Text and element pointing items
-- BEGIN --

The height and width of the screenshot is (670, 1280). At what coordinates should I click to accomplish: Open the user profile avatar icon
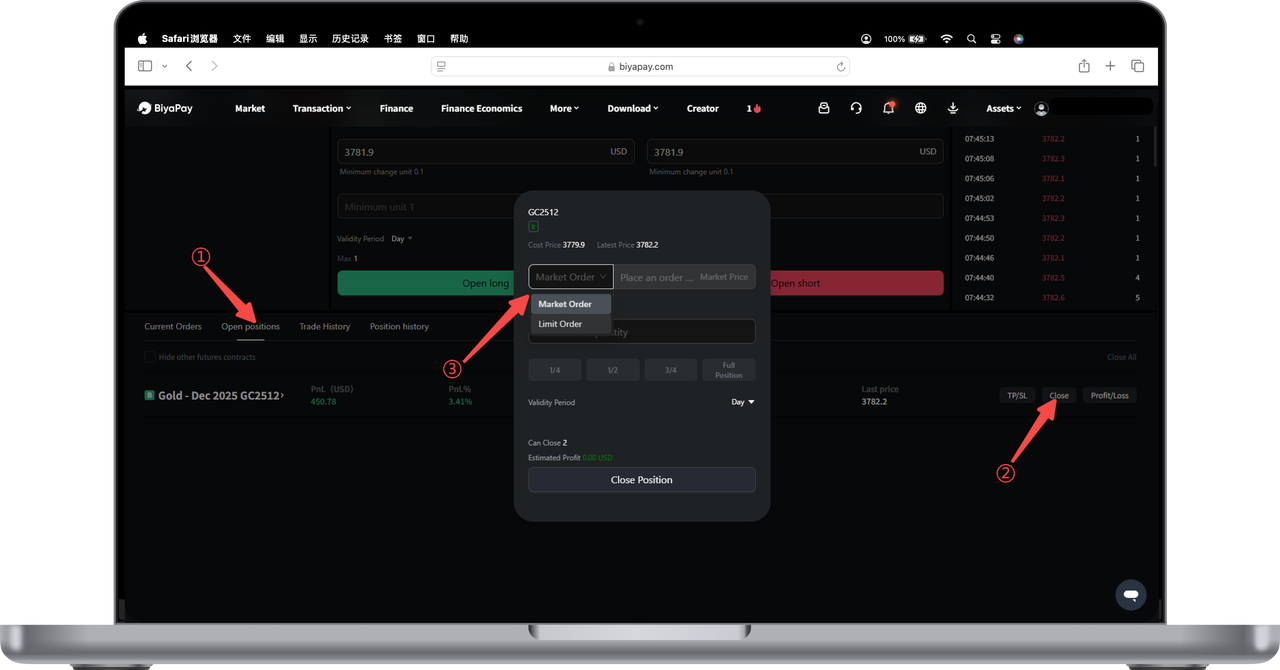pos(1041,108)
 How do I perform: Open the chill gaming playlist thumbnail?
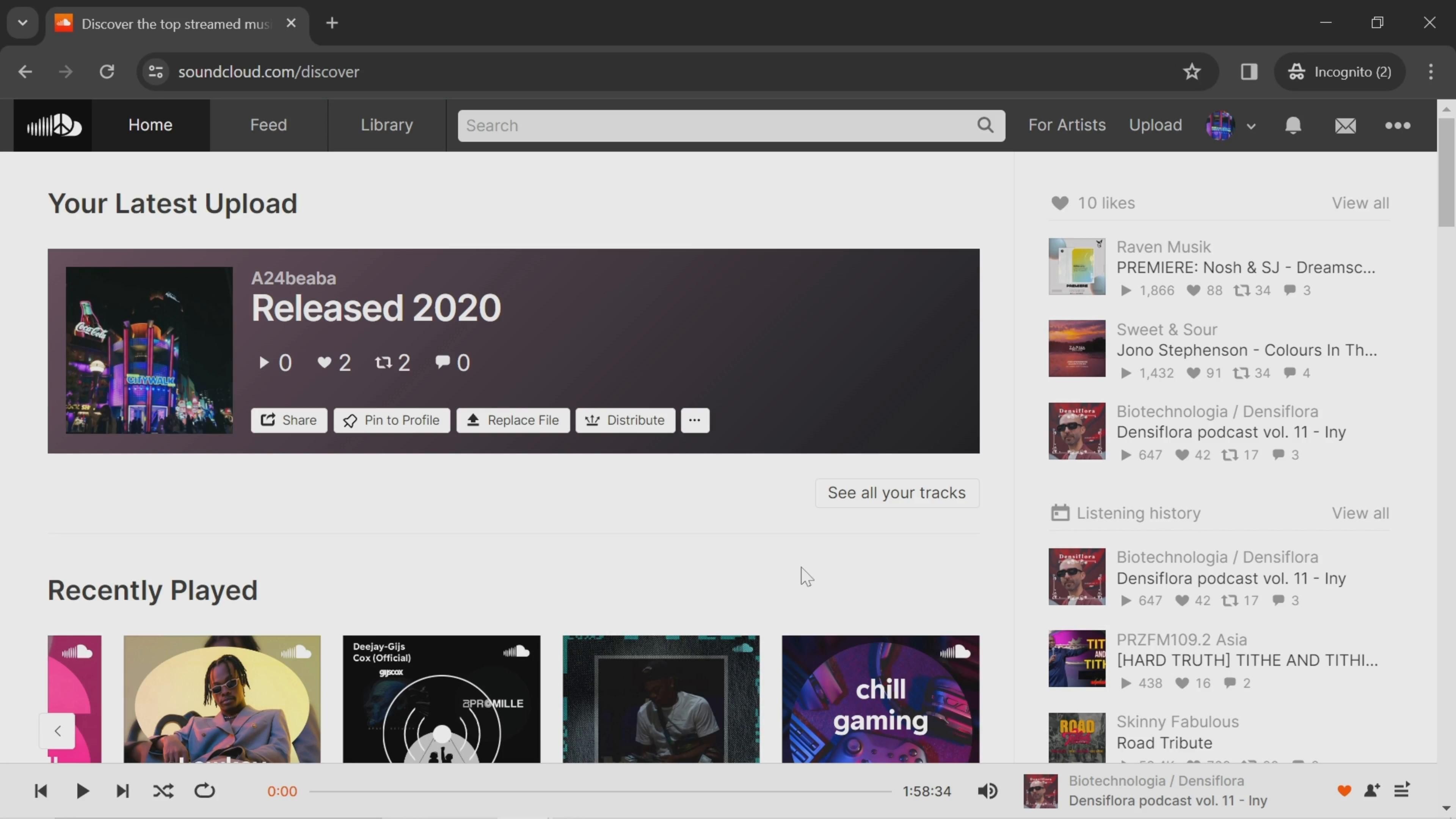click(880, 698)
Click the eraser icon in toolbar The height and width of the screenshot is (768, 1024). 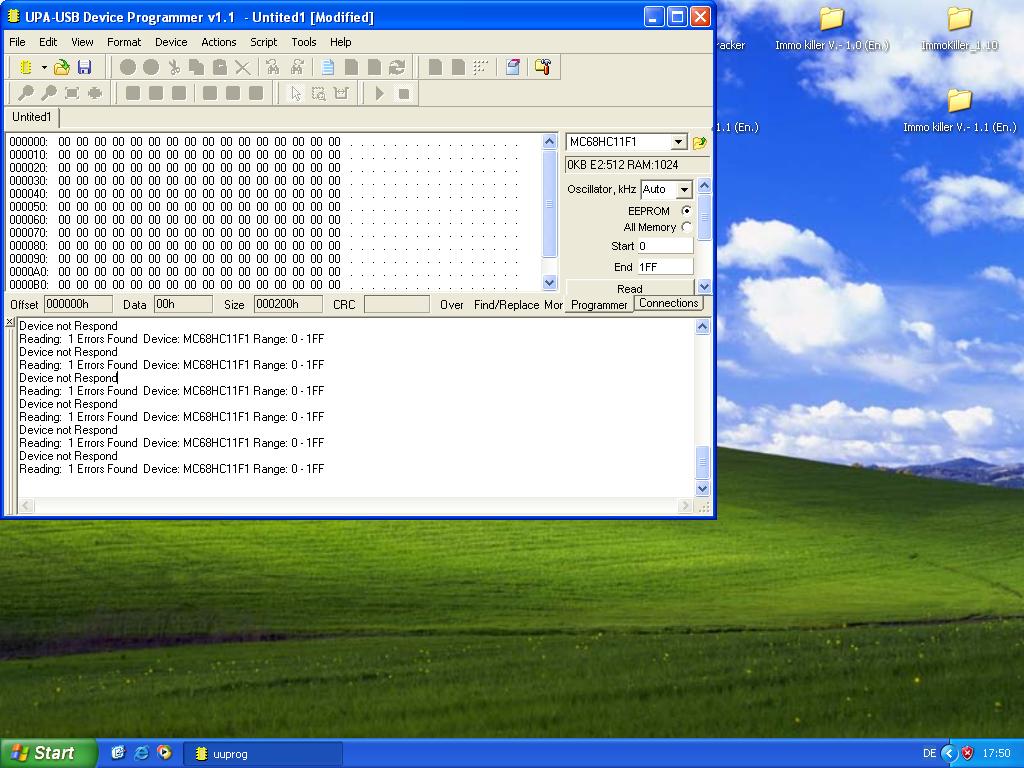click(x=512, y=67)
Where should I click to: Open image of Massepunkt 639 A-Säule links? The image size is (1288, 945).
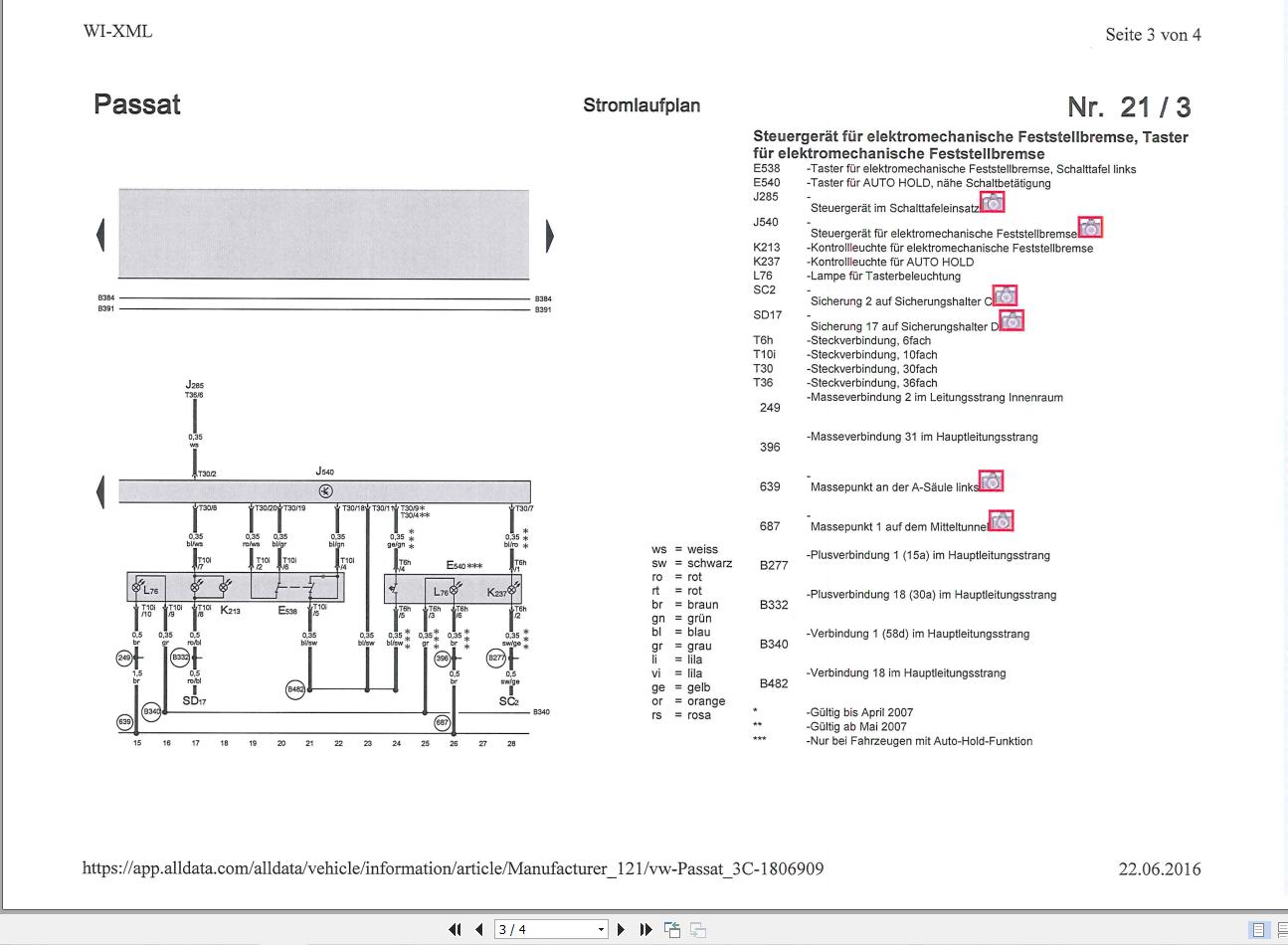click(991, 481)
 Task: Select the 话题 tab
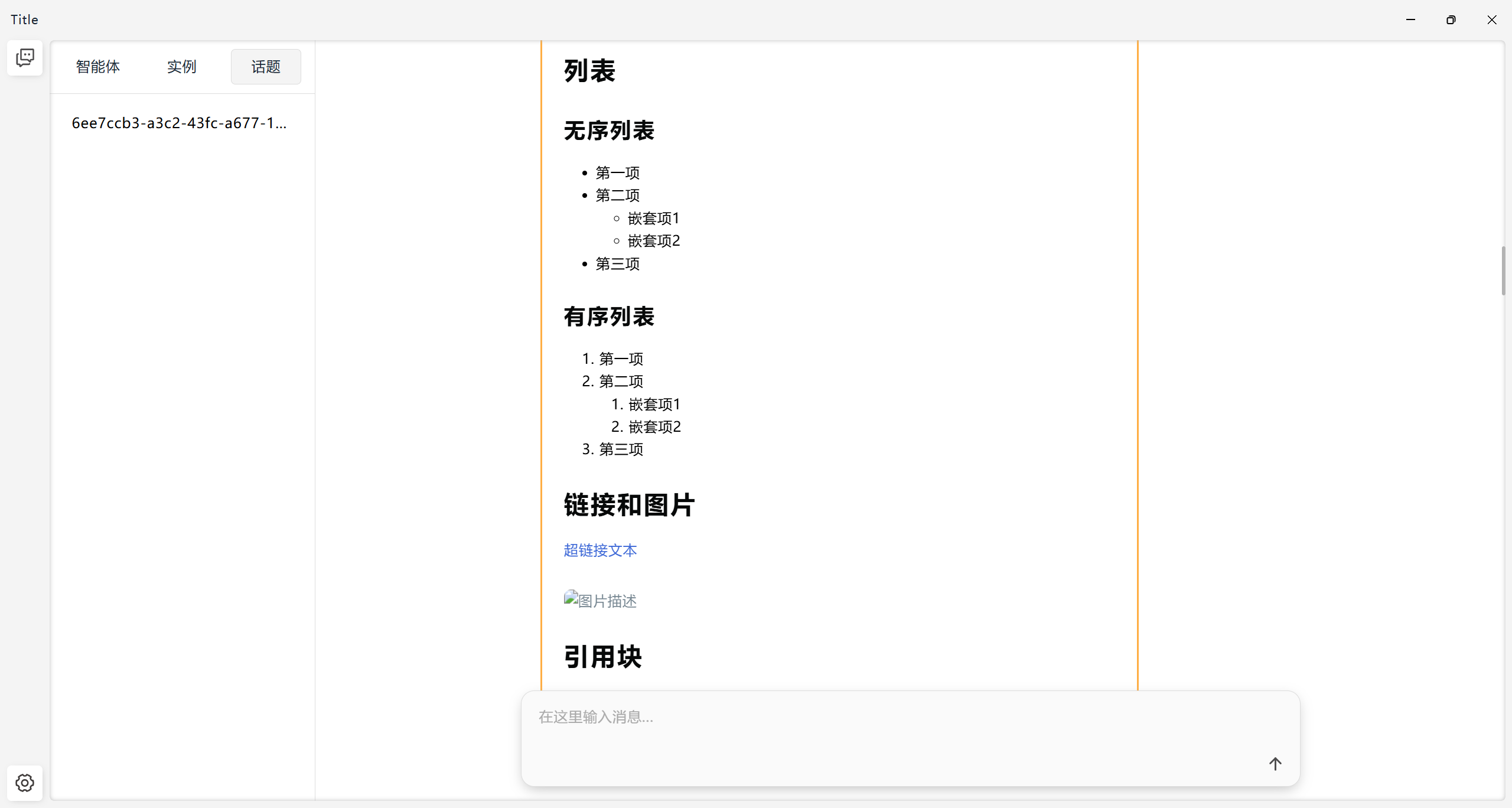point(265,67)
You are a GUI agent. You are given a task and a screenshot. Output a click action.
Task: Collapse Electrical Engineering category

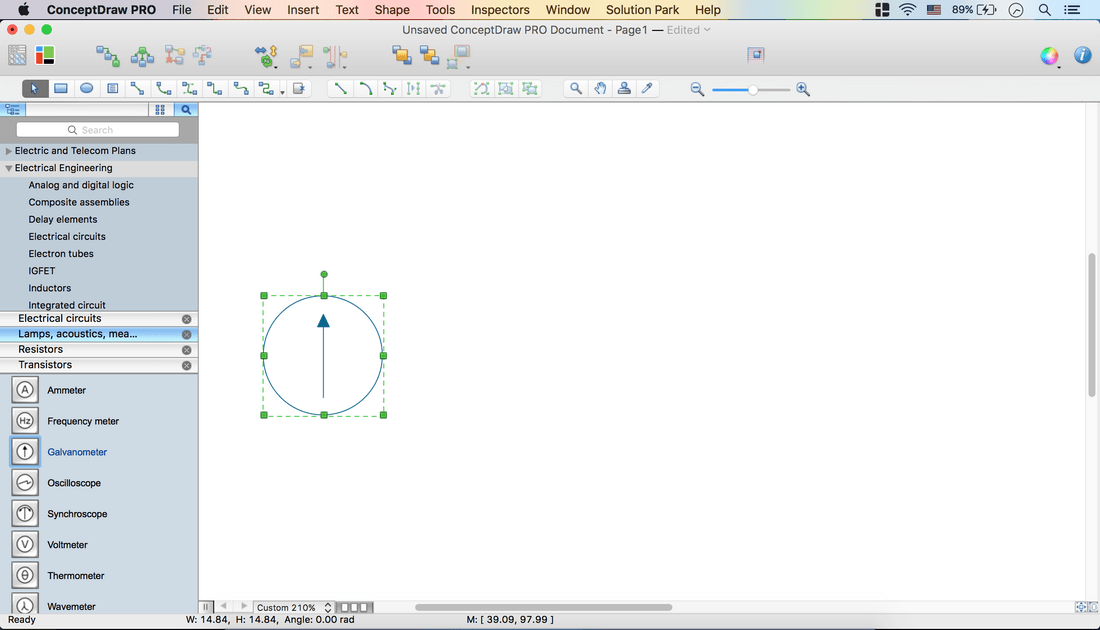click(x=9, y=168)
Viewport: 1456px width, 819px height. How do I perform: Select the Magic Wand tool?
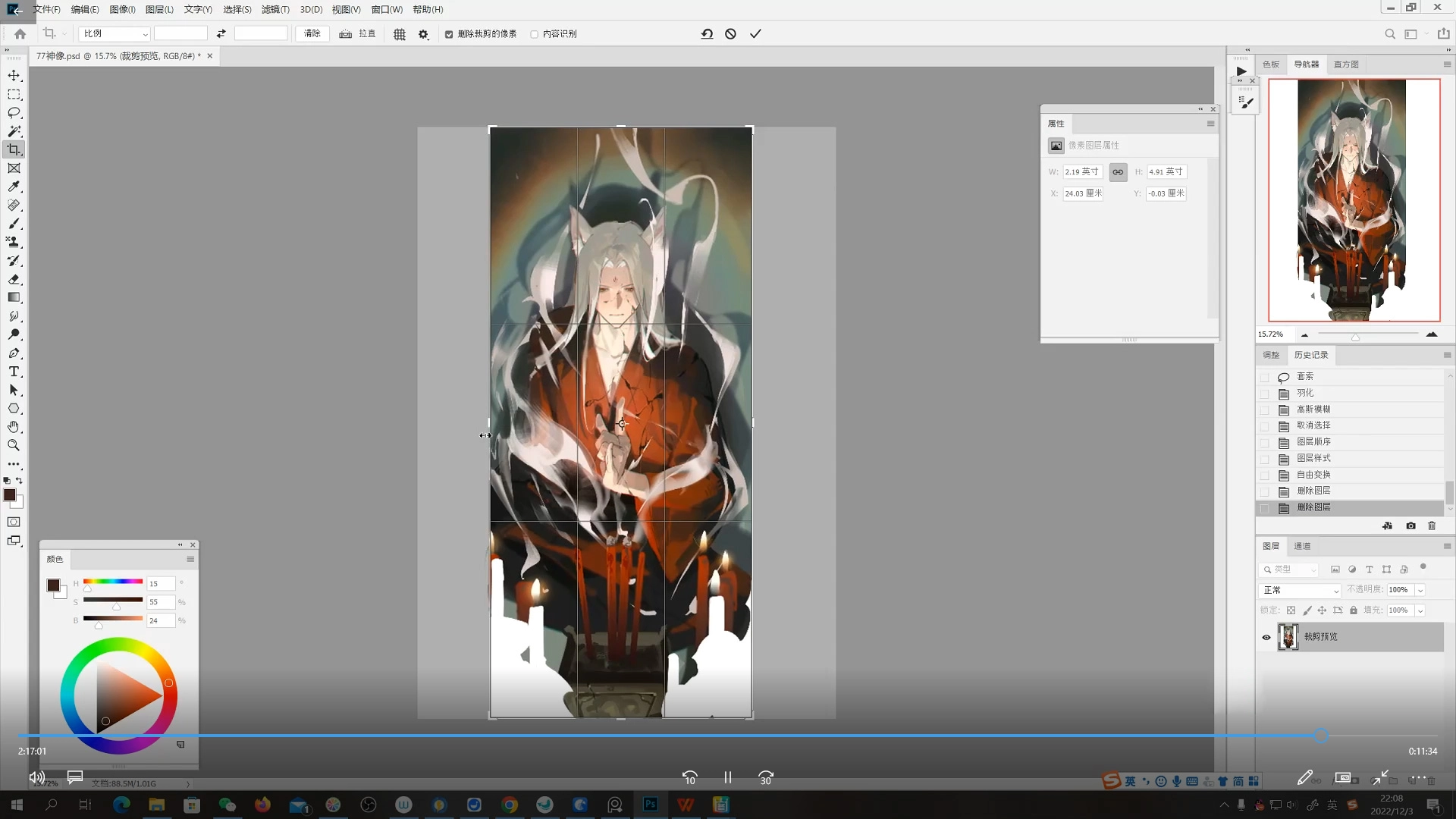coord(14,131)
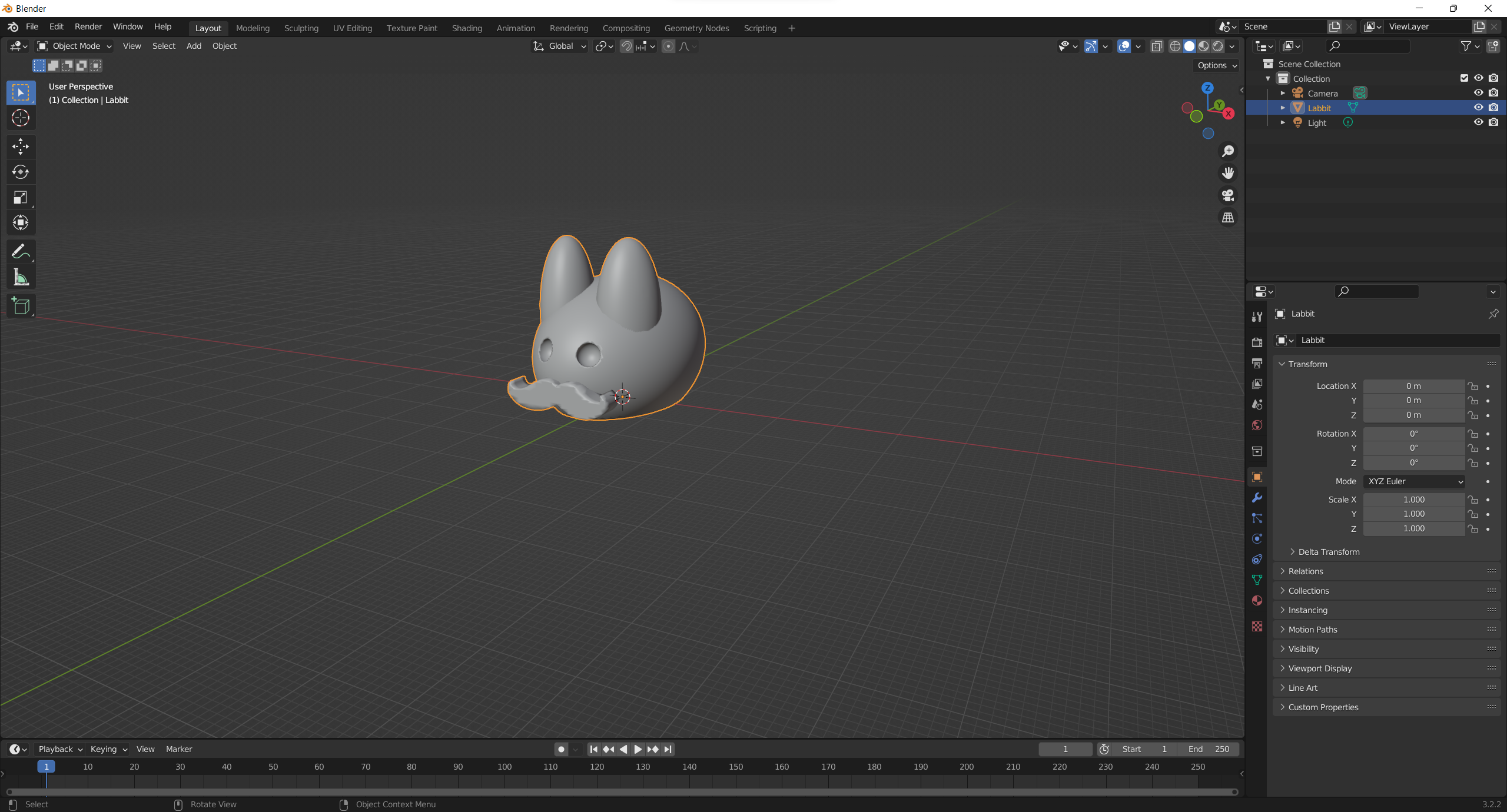Select the Annotate tool
This screenshot has height=812, width=1507.
(21, 251)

-- END --

* **STATED EXERCISE**: Can you change "Magic Wand" to "Lasso" in the stretch from the line containing "Task: Select the 话题 tab" through the end of the items, giving that stretch back otherwise unchanged and leaving the pictures out?

* **REPLY**:
 Task: Select the 话题 tab
point(265,67)
You are a GUI agent. You are given a task and a screenshot. Output a click action.
Task: Collapse Electrical Engineering category

click(x=9, y=168)
Viewport: 1456px width, 819px height. How do I perform: Select the Lasso tool?
coord(14,131)
Select the Annotate tool
This screenshot has height=812, width=1507.
(21, 251)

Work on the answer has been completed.